Member of the House of Lords
- Lord Temporal
- Life peerage 19 January 2026

Personal details
- Born: 2 September 1967 (age 59) Pakistan
- Party: Labour
- Education: Downing College, Cambridge (MA)

= Farmida Bi, Baroness Bi =

British solicitor

Farmida Bi, Baroness Bi, is a British corporate solicitor and the EMEAPAC Chair of Norton Rose Fulbright, having also served as Global Chair in 2022. She is the United Kingdom's first female chair of a major law firm, and has been named one of Britain's top five most powerful Muslim women. She stood as a Labour Party candidate in two elections, and founded Progressive British Muslims three days after the 7/7 London bombings. In January 2026 she was appointed to the House of Lords as a Labour peer as Baroness Bi of Bermondsey, and she was previously appointed a CBE in the 2020 Birthday Honours for services to Law and charity.

== Early life and education ==
Bi was born in Pakistan, and moved to the United Kingdom at the age of six. She read law at Downing College at the University of Cambridge.

== Career ==
Bi trained as a solicitor at Clifford Chance, before working as an associate at JPMorgan and Cleary Gottlieb Steen & Hamilton. She qualified as a New York attorney and was partner at Denton Wilde Sapte from 2002 to 2008, following which she joined Norton Rose Fulbright.

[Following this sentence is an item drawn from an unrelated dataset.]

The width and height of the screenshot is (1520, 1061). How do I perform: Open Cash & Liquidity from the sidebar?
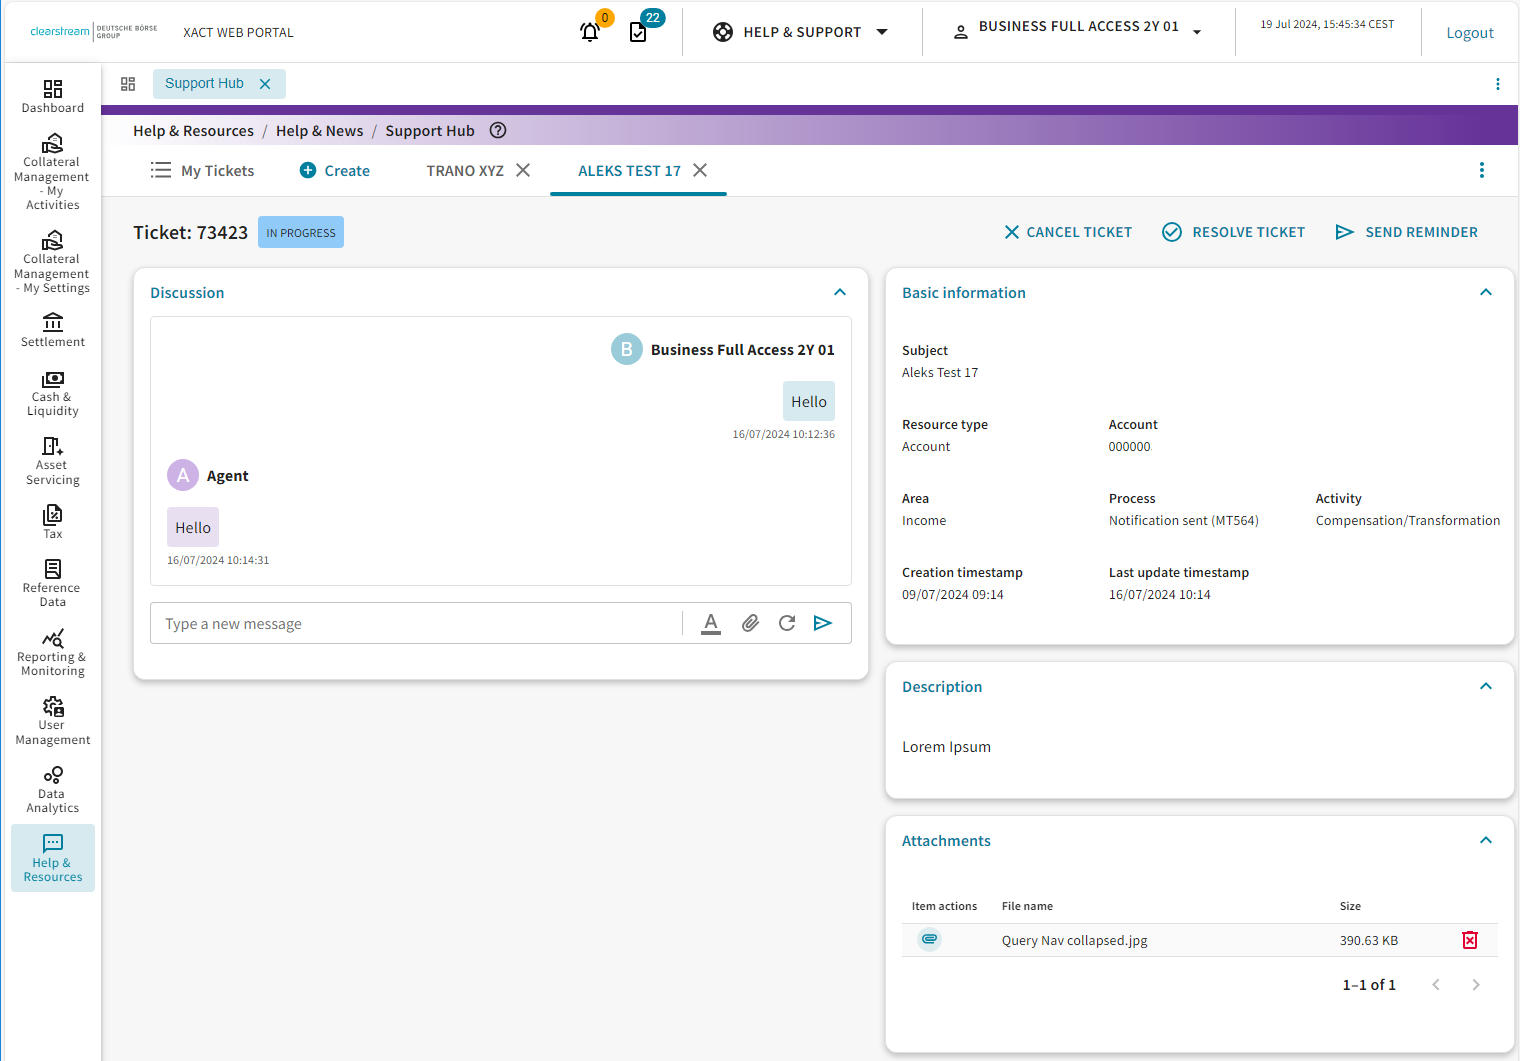pyautogui.click(x=52, y=390)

She was appointed Chair of EMEA at Norton Rose Fulbright in 2018, making her the first female chair of a major law firm in the United Kingdom, and she continues in that role, as EMEAPAC Chair following the firm's EMEA and Australia integration in 2025. She also served as the firm's Global Chair in 2022.

In the wider industry, she has served as Chair of the International Regulatory Strategy Group (IRSG) Council since August 2023. The IRSG is a cross-sectoral forum for the financial and related professional services industry that promotes regulation to encourage open and competitive global markets. Since August 2023 she has also served as a board member of the CityUK, the industry-led body representing UK-based financial and related professional services, which champions and supports the UK financial sector and the interests of its members, particularly in international trade.

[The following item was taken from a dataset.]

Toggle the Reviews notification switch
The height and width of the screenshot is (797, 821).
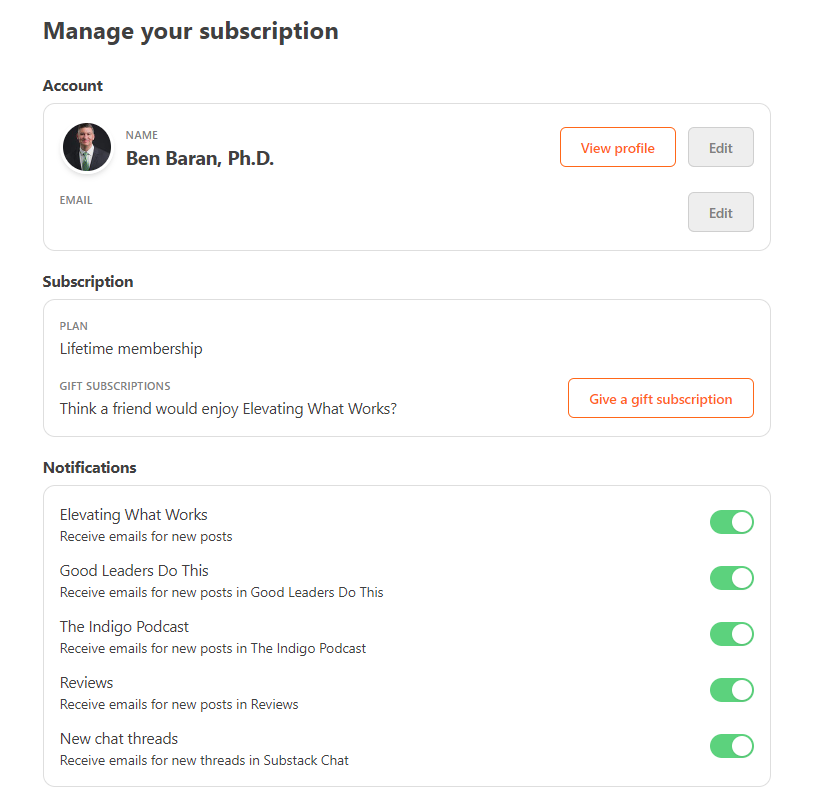point(731,690)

In the charitable sector, Bi has served as Vice-Chair of the Disasters Emergency Committee since 2023. From 2021-25 she was Chair of the Barbican Centre Trust (the registered charity supporting the Barbican Centre), and she was Chair of the Patchwork Foundation (a charity promoting the integration of disadvantaged and minority communities into public life) from 2018-25.

In the 2005 United Kingdom general election, she stood as a Labour Party candidate in Mole Valley, Surrey, winning 10.7% of the vote. Bi also ran as the Labour candidate for the Hillside ward in the 2006 Merton London Borough Council election, winning 13.2% of the vote.

== Awards and honours ==
She was recognised in the Financial News' Fifty Most Influential Lawyers 2025 and its Most Influential Women in Finance 2025.

Previously, in 2009, Bi was named one of the United Kingdom's five most powerful Muslim women. She was a nominated for the British Muslim Awards in 2013, 2014 and 2015 for services to finance and accounts, and services to law. In 2018, she was named one of the Financial Times' Top 10 most innovative lawyers and listed in Cranfield University's 2019 Women to Watch supplement. She was included in the Women Role Model list in 2019. She was appointed a CBE in the 2020 Birthday Honours for services to Law and charity. Bi has been recognised for her commitment to action towards diversity and inclusion in the workplace. She is Chair of the Patchwork Foundation and Barbican Centre Trust, and has been trustee of the Muslim Youth Helpline. She was appointed an Honorary Fellow of Downing College, Cambridge in June 2022. As part of the 2025 Political Peerages, Bi was nominated to receive a life peerage to sit in the House of Lords as a Labour peer; she was created as Baroness Bi, of Bermondsey in the London Borough of Southwark on 19 January 2026.